[Saved entries]
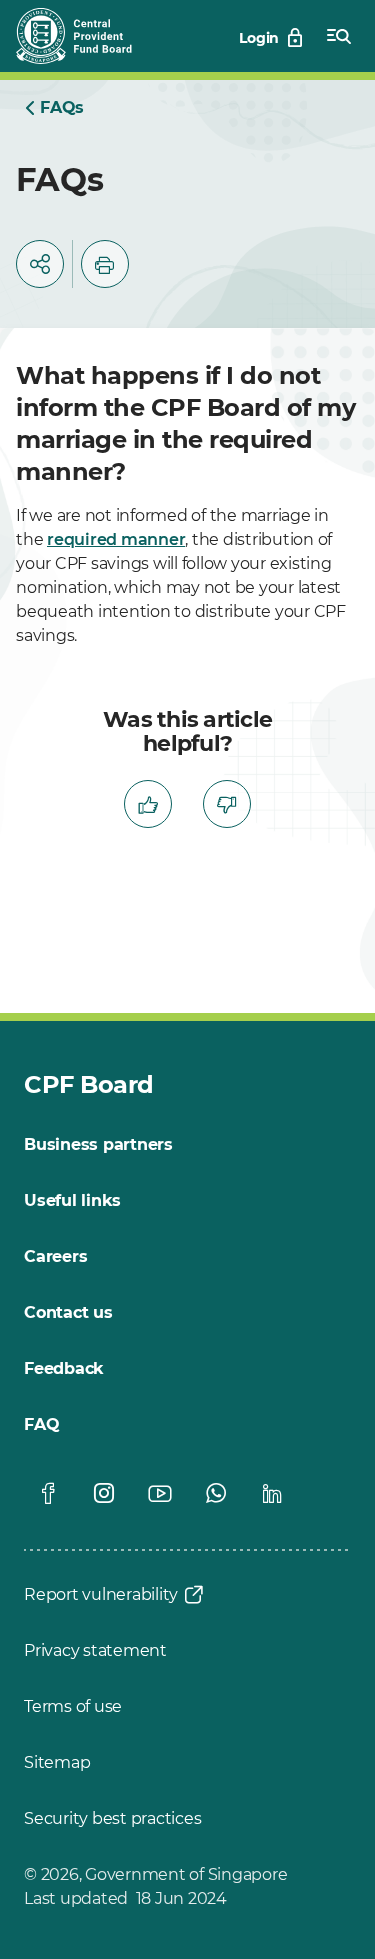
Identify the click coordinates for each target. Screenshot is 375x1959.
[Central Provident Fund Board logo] (86, 36)
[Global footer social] (48, 1493)
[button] (40, 264)
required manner (116, 539)
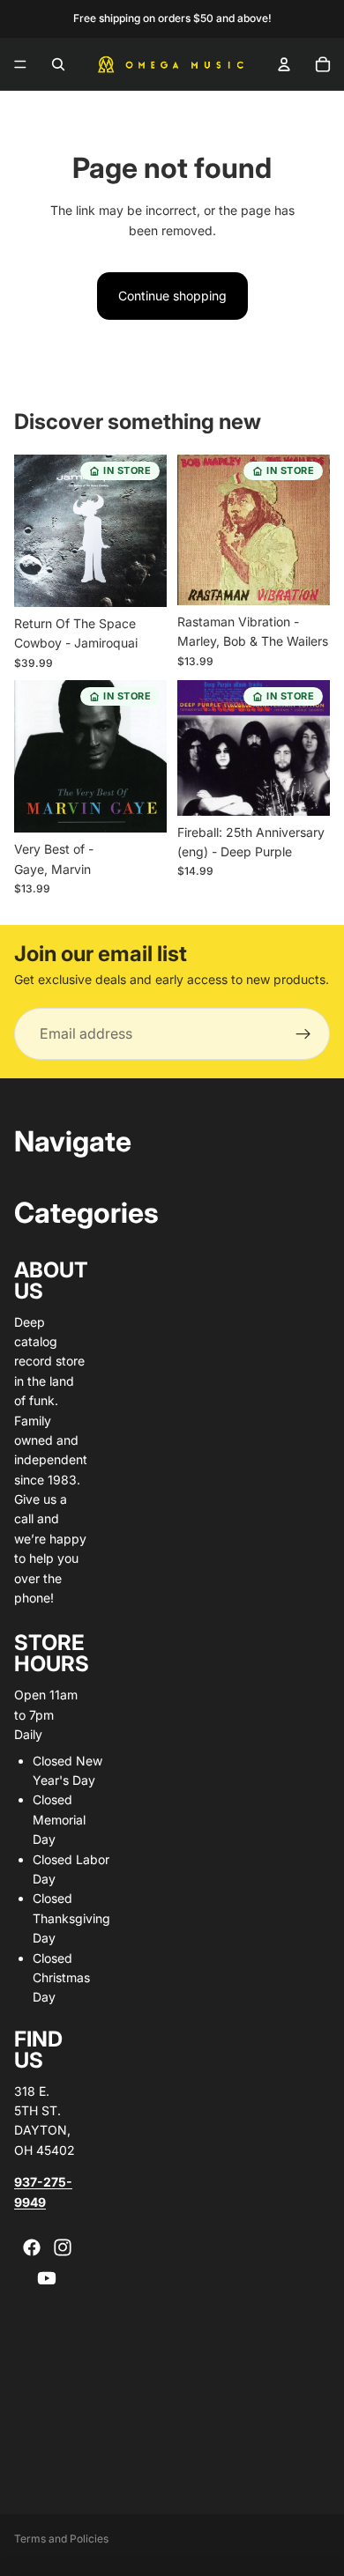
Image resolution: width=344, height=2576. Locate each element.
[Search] (58, 64)
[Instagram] (62, 2247)
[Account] (284, 64)
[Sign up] (303, 1034)
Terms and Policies (61, 2538)
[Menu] (20, 64)
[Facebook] (31, 2247)
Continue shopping (172, 295)
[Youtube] (46, 2278)
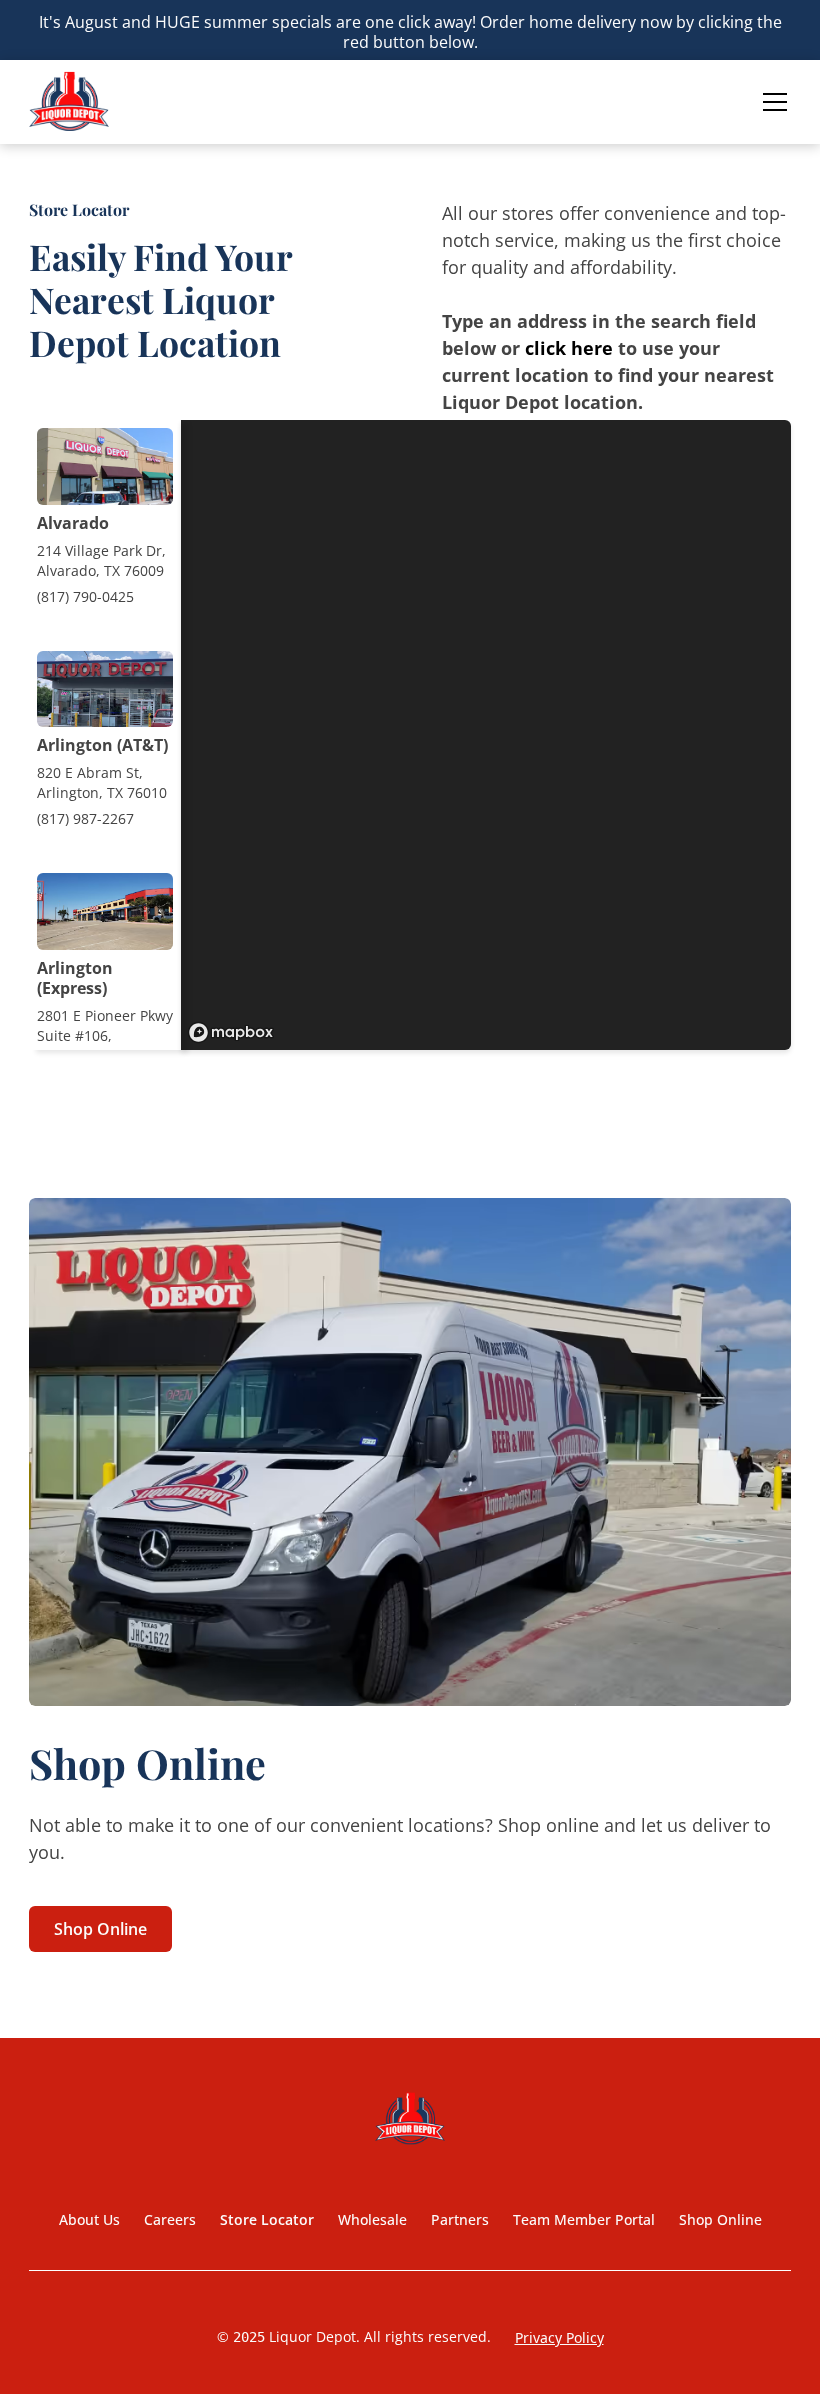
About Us (89, 2219)
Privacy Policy (559, 2337)
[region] (486, 735)
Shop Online (100, 1929)
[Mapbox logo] (231, 1032)
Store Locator (267, 2219)
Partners (460, 2219)
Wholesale (372, 2219)
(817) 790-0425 (85, 596)
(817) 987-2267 (85, 818)
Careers (170, 2219)
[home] (69, 102)
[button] (771, 102)
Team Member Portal (584, 2219)
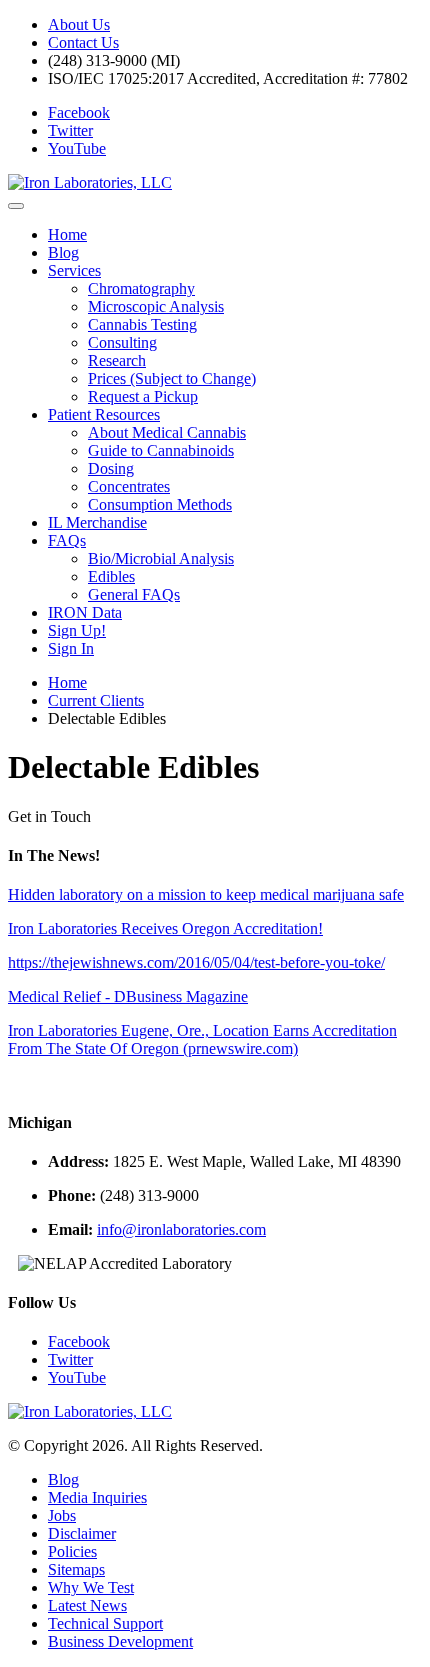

* _Assigned task_: Your task is to retype the lines running from the one that contains "[region] (486, 735)" through the end of the records, and nothing else. Pictures are not part of the copy.

* _Exercise response_:
[region] (486, 735)
Shop Online (100, 1929)
[Mapbox logo] (231, 1032)
Store Locator (267, 2219)
Partners (460, 2219)
Wholesale (372, 2219)
(817) 790-0425 (85, 596)
(817) 987-2267 (85, 818)
Careers (170, 2219)
[home] (69, 102)
[button] (771, 102)
Team Member Portal (584, 2219)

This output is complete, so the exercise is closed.